Sur le film de Laurent Cantet ENTRE LES MURS


Pratiques n°44 Partie Magazine, janvier 2009

Le film de Laurent Cantet Entre les murs, reconnu par une palme d'or au festival de Cannes 2008, nous ouvre un énorme champ de questionnements politiques, autant par son contenu que par sa réception. Tiré de l'ouvrage de François Bégaudeau relatant son expérience d'enseignant en collège, il est très loin d'en être une simple adaptation. Là en effet où le livre, centré sur le personnage de l'enseignant-narrateur, exposait complaisamment, avec une ironie parfois méprisante, ce vécu tiré vers l'auto-dérision, le film, au contraire, évite le piège narcissique et affiche clairement, par le biais de la fiction, sa position documentaire.
Mais ce qui pose problème est précisément ce qu'il documente. Et ce qu'il documente, c'est une situation d'obstruction totale à la transmission. Une situation dans laquelle l'institution scolaire, lieu vecteur par excellence d'une possibilité d'égalisation des chances par un accès commun au savoir, est devenue au contraire un lieu de reproduction sociale et de discrimination.
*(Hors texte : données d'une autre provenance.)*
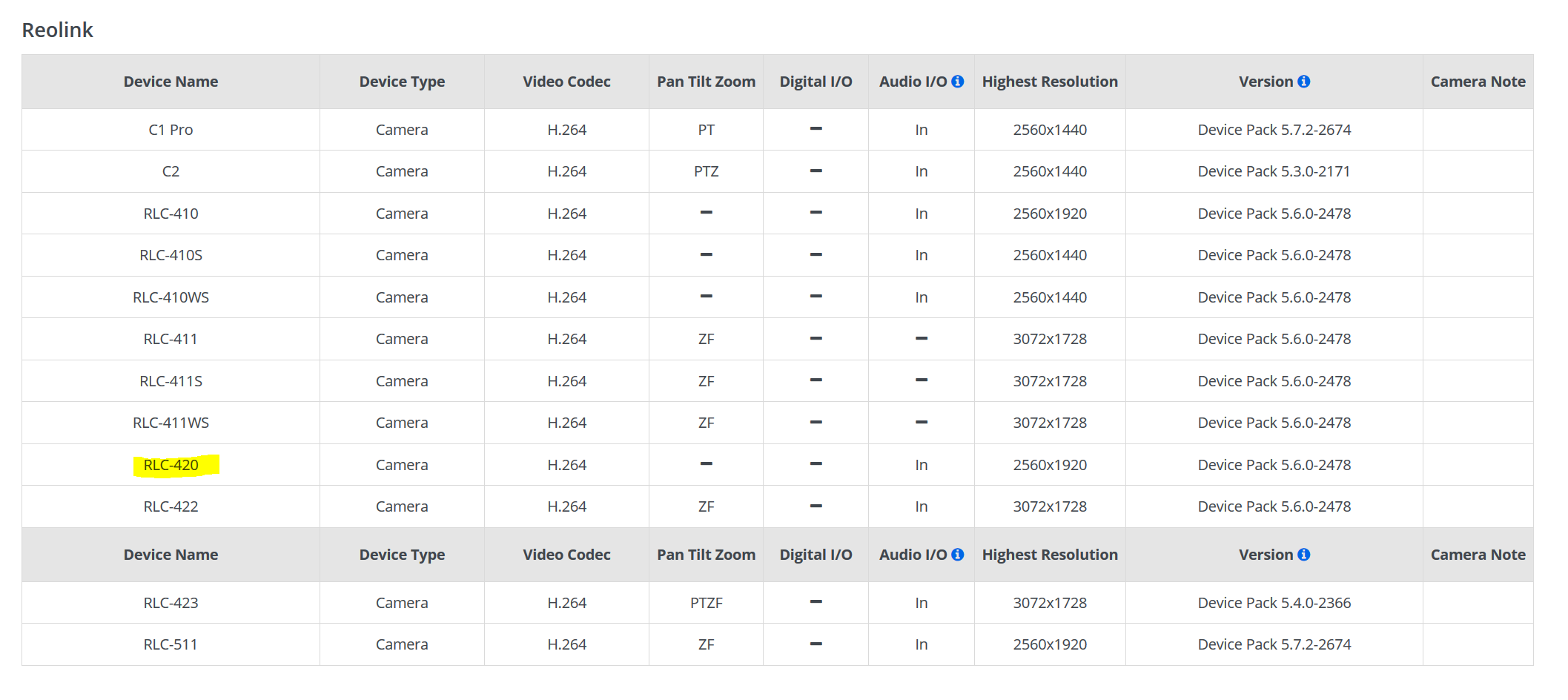This screenshot has width=1568, height=700.
Task: Click the topmost Camera Note column header
Action: pyautogui.click(x=1477, y=82)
Vers la fin du film, une élève qu'on n'a quasiment pas entendue, une de celles qui n'ont pas participé au festival de saillies et de réparties qui émaille le scénario, vient trouver le prof en train de ranger ses affaires à la fin du dernier cours de l'année, et lui dit timidement : "Mais moi, Monsieur, je n'ai rien appris cette année". Et elle ajoute : "Je ne veux pas aller en filière professionnelle".
Tout est dit. Et là, on se rend compte que ce à quoi l'on vient d'assister pendant une heure et demie n'est pas la comédie des joutes oratoires, mais la tragédie d'une situation sociale bloquée, où tout est mis en place pour que ce soit en effet vers la filière professionnelle, celle qui donnera accès aux professions les moins valorisées, que soient dirigés ces élèves dont la vivacité et l'intelligence n'ont pas cessé de nous sauter aux oreilles, en même temps que leur ignorance des acquis culturels qu'il faut manipuler pour pouvoir valoriser ce potentiel.
Tout, en effet, dans ce film, paraît mis en place pour que l'institution puisse, en toute impunité et en toute logique, conduire droit à l'échec ceux dont elle a la charge : une administration veule, des enseignants impuissants et perpétuellement culpabilisés, une situation d'incommunicabilité. Entre les murs ne dresse pas seulement des murs autour d'une institution qui n'a plus de prise sur la réalité sociale, mais aussi entre les acteurs de l'institution : une salle des profs où chacun tourne en rond sur lui-même, une salle de cours où jamais ne se produit le déclic d'un éveil. Mais, contrairement à ce qui se passait dans Ressources humaines, le précédent film de Cantet, à aucun moment la critique sociale ne vient animer le constat de déréliction. Le film nous montre, en train de s'auto-détruire, ce qui est devenu, par une forme de partage qui reconduit et véhicule impunément les partages raciaux, l'école post-coloniale de la discrimination. Il ne nous montre pas une autre réalité : celle d'une lutte politique, au quotidien, pour éviter ce naufrage. Un ouvrage, De la Destruction du savoir en temps de paix, paru en 2007, nous donne une analyse serrée de cet enjeu politique de l'éducation.